REQUIRED TASK
Copy every line of these items word for word, from first to last.

Text and item location entries
-- -- --
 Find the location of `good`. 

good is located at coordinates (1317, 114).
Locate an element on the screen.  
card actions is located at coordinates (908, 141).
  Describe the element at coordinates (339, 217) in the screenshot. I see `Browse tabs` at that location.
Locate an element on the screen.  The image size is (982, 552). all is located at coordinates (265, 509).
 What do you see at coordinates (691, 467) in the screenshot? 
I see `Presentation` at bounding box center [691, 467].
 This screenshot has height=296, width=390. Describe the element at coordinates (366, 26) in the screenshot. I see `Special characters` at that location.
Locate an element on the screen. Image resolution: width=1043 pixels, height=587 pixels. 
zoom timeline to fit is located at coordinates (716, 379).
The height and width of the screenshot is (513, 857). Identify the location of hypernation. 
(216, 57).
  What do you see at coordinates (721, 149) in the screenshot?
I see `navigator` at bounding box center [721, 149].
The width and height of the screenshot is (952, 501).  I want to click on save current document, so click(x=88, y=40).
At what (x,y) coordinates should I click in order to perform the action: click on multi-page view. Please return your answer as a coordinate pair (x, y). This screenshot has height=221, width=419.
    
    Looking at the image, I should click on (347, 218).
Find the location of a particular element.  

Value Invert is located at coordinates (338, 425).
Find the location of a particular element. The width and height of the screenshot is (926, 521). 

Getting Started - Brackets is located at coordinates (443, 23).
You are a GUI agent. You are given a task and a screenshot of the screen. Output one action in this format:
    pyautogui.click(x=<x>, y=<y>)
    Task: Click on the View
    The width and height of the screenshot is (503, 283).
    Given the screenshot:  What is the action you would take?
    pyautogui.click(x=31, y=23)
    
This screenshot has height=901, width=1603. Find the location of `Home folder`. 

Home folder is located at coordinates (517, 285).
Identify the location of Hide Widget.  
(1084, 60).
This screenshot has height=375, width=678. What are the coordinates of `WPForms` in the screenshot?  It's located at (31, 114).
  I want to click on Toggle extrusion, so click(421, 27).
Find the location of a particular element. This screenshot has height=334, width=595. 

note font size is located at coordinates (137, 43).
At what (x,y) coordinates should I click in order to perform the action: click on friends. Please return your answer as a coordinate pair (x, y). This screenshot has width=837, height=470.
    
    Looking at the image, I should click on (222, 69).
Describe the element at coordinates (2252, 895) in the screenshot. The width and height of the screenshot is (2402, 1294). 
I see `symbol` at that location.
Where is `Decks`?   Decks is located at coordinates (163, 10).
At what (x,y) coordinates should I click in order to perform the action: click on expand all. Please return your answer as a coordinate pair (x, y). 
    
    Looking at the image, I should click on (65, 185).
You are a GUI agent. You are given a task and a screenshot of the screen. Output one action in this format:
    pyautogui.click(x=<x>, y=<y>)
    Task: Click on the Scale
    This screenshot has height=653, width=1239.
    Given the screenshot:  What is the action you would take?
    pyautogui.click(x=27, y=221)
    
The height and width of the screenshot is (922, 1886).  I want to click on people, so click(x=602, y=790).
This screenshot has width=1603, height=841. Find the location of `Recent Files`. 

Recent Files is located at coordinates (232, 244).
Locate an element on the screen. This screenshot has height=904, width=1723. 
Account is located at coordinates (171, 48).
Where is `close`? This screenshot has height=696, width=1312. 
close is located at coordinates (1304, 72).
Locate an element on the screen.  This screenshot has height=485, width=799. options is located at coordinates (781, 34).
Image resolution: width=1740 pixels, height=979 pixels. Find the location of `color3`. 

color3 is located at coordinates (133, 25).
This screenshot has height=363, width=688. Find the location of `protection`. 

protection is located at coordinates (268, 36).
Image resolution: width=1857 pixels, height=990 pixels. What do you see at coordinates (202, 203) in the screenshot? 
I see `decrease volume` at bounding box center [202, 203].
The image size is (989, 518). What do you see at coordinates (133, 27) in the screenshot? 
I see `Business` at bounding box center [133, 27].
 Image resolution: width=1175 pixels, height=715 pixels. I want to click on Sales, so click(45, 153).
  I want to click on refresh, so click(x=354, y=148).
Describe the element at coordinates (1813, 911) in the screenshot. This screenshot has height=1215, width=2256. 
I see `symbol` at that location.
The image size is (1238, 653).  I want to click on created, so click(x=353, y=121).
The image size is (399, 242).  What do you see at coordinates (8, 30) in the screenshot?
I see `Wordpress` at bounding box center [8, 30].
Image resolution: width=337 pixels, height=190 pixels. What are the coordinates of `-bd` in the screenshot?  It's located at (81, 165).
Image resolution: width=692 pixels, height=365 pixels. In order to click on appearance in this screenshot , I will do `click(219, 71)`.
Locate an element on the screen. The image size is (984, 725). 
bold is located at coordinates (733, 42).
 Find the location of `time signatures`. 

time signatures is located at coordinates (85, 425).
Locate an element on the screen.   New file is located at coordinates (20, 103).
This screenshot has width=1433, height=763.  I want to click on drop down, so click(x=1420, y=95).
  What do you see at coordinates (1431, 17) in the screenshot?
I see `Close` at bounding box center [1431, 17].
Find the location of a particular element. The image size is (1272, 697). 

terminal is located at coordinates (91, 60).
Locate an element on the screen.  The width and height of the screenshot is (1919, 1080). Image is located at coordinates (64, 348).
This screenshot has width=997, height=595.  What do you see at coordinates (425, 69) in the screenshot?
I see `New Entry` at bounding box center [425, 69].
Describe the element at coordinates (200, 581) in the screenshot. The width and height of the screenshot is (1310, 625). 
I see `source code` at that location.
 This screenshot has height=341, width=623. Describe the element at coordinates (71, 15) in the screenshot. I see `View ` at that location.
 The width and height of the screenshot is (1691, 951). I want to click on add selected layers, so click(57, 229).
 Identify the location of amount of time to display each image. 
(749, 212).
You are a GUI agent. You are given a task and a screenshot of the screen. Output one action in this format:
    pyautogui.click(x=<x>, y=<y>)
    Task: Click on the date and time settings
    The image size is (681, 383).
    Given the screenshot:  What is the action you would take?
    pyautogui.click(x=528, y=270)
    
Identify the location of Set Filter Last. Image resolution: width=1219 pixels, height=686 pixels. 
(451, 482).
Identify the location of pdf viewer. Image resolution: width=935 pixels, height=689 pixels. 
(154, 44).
-- -- --
REPLY TO THE EXERCISE
 Find the location of `good`. 

good is located at coordinates (1317, 114).
Locate an element on the screen.  
card actions is located at coordinates (908, 141).
  Describe the element at coordinates (339, 217) in the screenshot. I see `Browse tabs` at that location.
Locate an element on the screen.  The image size is (982, 552). all is located at coordinates (265, 509).
 What do you see at coordinates (691, 467) in the screenshot? 
I see `Presentation` at bounding box center [691, 467].
 This screenshot has height=296, width=390. Describe the element at coordinates (366, 26) in the screenshot. I see `Special characters` at that location.
Locate an element on the screen. Image resolution: width=1043 pixels, height=587 pixels. 
zoom timeline to fit is located at coordinates (716, 379).
The height and width of the screenshot is (513, 857). Identify the location of hypernation. 
(216, 57).
  What do you see at coordinates (721, 149) in the screenshot?
I see `navigator` at bounding box center [721, 149].
The width and height of the screenshot is (952, 501).  I want to click on save current document, so click(x=88, y=40).
At what (x,y) coordinates should I click in order to perform the action: click on multi-page view. Please return your answer as a coordinate pair (x, y). This screenshot has height=221, width=419.
    
    Looking at the image, I should click on (347, 218).
Find the location of a particular element.  

Value Invert is located at coordinates (338, 425).
Find the location of a particular element. The width and height of the screenshot is (926, 521). 

Getting Started - Brackets is located at coordinates (443, 23).
You are a GUI agent. You are given a task and a screenshot of the screen. Output one action in this format:
    pyautogui.click(x=<x>, y=<y>)
    Task: Click on the View
    The width and height of the screenshot is (503, 283).
    Given the screenshot:  What is the action you would take?
    pyautogui.click(x=31, y=23)
    
This screenshot has height=901, width=1603. Find the location of `Home folder`. 

Home folder is located at coordinates (517, 285).
Identify the location of Hide Widget.  
(1084, 60).
This screenshot has height=375, width=678. What are the coordinates of `WPForms` in the screenshot?  It's located at (31, 114).
  I want to click on Toggle extrusion, so click(421, 27).
Find the location of a particular element. This screenshot has height=334, width=595. 

note font size is located at coordinates (137, 43).
At what (x,y) coordinates should I click in order to perform the action: click on friends. Please return your answer as a coordinate pair (x, y). This screenshot has width=837, height=470.
    
    Looking at the image, I should click on (222, 69).
Describe the element at coordinates (2252, 895) in the screenshot. The width and height of the screenshot is (2402, 1294). 
I see `symbol` at that location.
Where is `Decks`?   Decks is located at coordinates (163, 10).
At what (x,y) coordinates should I click in order to perform the action: click on expand all. Please return your answer as a coordinate pair (x, y). 
    
    Looking at the image, I should click on (65, 185).
You are a GUI agent. You are given a task and a screenshot of the screen. Output one action in this format:
    pyautogui.click(x=<x>, y=<y>)
    Task: Click on the Scale
    This screenshot has height=653, width=1239.
    Given the screenshot:  What is the action you would take?
    pyautogui.click(x=27, y=221)
    
The height and width of the screenshot is (922, 1886).  I want to click on people, so click(x=602, y=790).
This screenshot has width=1603, height=841. Find the location of `Recent Files`. 

Recent Files is located at coordinates (232, 244).
Locate an element on the screen. This screenshot has height=904, width=1723. 
Account is located at coordinates (171, 48).
Where is `close`? This screenshot has height=696, width=1312. 
close is located at coordinates (1304, 72).
Locate an element on the screen.  This screenshot has height=485, width=799. options is located at coordinates (781, 34).
Image resolution: width=1740 pixels, height=979 pixels. Find the location of `color3`. 

color3 is located at coordinates (133, 25).
This screenshot has height=363, width=688. Find the location of `protection`. 

protection is located at coordinates (268, 36).
Image resolution: width=1857 pixels, height=990 pixels. What do you see at coordinates (202, 203) in the screenshot? 
I see `decrease volume` at bounding box center [202, 203].
The image size is (989, 518). What do you see at coordinates (133, 27) in the screenshot? 
I see `Business` at bounding box center [133, 27].
 Image resolution: width=1175 pixels, height=715 pixels. I want to click on Sales, so click(45, 153).
  I want to click on refresh, so click(x=354, y=148).
Describe the element at coordinates (1813, 911) in the screenshot. This screenshot has height=1215, width=2256. 
I see `symbol` at that location.
The image size is (1238, 653).  I want to click on created, so click(x=353, y=121).
The image size is (399, 242).  What do you see at coordinates (8, 30) in the screenshot?
I see `Wordpress` at bounding box center [8, 30].
Image resolution: width=337 pixels, height=190 pixels. What are the coordinates of `-bd` in the screenshot?  It's located at (81, 165).
Image resolution: width=692 pixels, height=365 pixels. In order to click on appearance in this screenshot , I will do `click(219, 71)`.
Locate an element on the screen. The image size is (984, 725). 
bold is located at coordinates (733, 42).
 Find the location of `time signatures`. 

time signatures is located at coordinates (85, 425).
Locate an element on the screen.   New file is located at coordinates (20, 103).
This screenshot has width=1433, height=763.  I want to click on drop down, so click(x=1420, y=95).
  What do you see at coordinates (1431, 17) in the screenshot?
I see `Close` at bounding box center [1431, 17].
Find the location of a particular element. The image size is (1272, 697). 

terminal is located at coordinates (91, 60).
Locate an element on the screen.  The width and height of the screenshot is (1919, 1080). Image is located at coordinates (64, 348).
This screenshot has width=997, height=595.  What do you see at coordinates (425, 69) in the screenshot?
I see `New Entry` at bounding box center [425, 69].
Describe the element at coordinates (200, 581) in the screenshot. The width and height of the screenshot is (1310, 625). 
I see `source code` at that location.
 This screenshot has height=341, width=623. Describe the element at coordinates (71, 15) in the screenshot. I see `View ` at that location.
 The width and height of the screenshot is (1691, 951). I want to click on add selected layers, so click(57, 229).
 Identify the location of amount of time to display each image. 
(749, 212).
You are a GUI agent. You are given a task and a screenshot of the screen. Output one action in this format:
    pyautogui.click(x=<x>, y=<y>)
    Task: Click on the date and time settings
    The image size is (681, 383).
    Given the screenshot:  What is the action you would take?
    pyautogui.click(x=528, y=270)
    
Identify the location of Set Filter Last. Image resolution: width=1219 pixels, height=686 pixels. 
(451, 482).
Identify the location of pdf viewer. Image resolution: width=935 pixels, height=689 pixels. 
(154, 44).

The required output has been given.